**Listed entries**:
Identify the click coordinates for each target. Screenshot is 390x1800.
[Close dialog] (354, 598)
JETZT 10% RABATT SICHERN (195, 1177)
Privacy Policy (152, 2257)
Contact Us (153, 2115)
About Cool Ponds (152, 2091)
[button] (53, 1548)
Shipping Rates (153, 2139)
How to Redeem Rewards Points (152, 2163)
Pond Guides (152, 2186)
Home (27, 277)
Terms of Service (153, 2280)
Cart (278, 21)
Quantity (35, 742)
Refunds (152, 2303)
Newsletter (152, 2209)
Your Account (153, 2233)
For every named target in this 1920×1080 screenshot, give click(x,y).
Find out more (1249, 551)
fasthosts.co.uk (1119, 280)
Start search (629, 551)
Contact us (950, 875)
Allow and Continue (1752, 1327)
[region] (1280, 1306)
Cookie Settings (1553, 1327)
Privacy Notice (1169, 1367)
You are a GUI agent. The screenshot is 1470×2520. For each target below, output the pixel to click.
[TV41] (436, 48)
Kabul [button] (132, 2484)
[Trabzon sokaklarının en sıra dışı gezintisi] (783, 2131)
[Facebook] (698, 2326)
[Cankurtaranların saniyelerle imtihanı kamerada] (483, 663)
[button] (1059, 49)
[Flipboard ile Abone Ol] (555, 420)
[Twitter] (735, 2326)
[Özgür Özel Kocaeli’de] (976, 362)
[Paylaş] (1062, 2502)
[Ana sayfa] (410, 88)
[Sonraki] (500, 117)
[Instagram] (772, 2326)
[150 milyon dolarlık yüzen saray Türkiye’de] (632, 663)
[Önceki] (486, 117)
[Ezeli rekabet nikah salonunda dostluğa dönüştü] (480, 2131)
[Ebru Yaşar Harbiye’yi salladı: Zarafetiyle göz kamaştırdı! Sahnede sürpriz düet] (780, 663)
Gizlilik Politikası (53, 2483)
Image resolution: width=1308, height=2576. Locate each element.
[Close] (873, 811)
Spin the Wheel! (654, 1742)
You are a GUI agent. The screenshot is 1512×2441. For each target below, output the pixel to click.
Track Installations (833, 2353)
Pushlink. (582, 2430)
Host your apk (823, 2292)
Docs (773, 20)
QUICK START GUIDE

**Work to complete**:
Everything from the line containing "[TV41] (436, 48)" through the last line of the listing must be reproduced exactly, and no other line.

**Exercise answer**:
[TV41] (436, 48)
Kabul [button] (132, 2484)
[Trabzon sokaklarının en sıra dışı gezintisi] (783, 2131)
[Facebook] (698, 2326)
[Cankurtaranların saniyelerle imtihanı kamerada] (483, 663)
[button] (1059, 49)
[Flipboard ile Abone Ol] (555, 420)
[Twitter] (735, 2326)
[Özgür Özel Kocaeli’de] (976, 362)
[Paylaş] (1062, 2502)
[Ana sayfa] (410, 88)
[Sonraki] (500, 117)
[Instagram] (772, 2326)
[150 milyon dolarlık yüzen saray Türkiye’de] (632, 663)
[Önceki] (486, 117)
[Ezeli rekabet nikah salonunda dostluğa dönüştü] (480, 2131)
[Ebru Yaşar Harbiye’yi salladı: Zarafetiyle göz kamaştırdı! Sahnede sürpriz düet] (780, 663)
Gizlilik Politikası (53, 2483)
Image resolution: width=1308, height=2576. Locate each element.
[Close] (873, 811)
Spin the Wheel! (654, 1742)
You are a GUI agent. The screenshot is 1512×2441. For each target below, output the pixel to click.
Track Installations (833, 2353)
Pushlink. (582, 2430)
Host your apk (823, 2292)
Docs (773, 20)
QUICK START GUIDE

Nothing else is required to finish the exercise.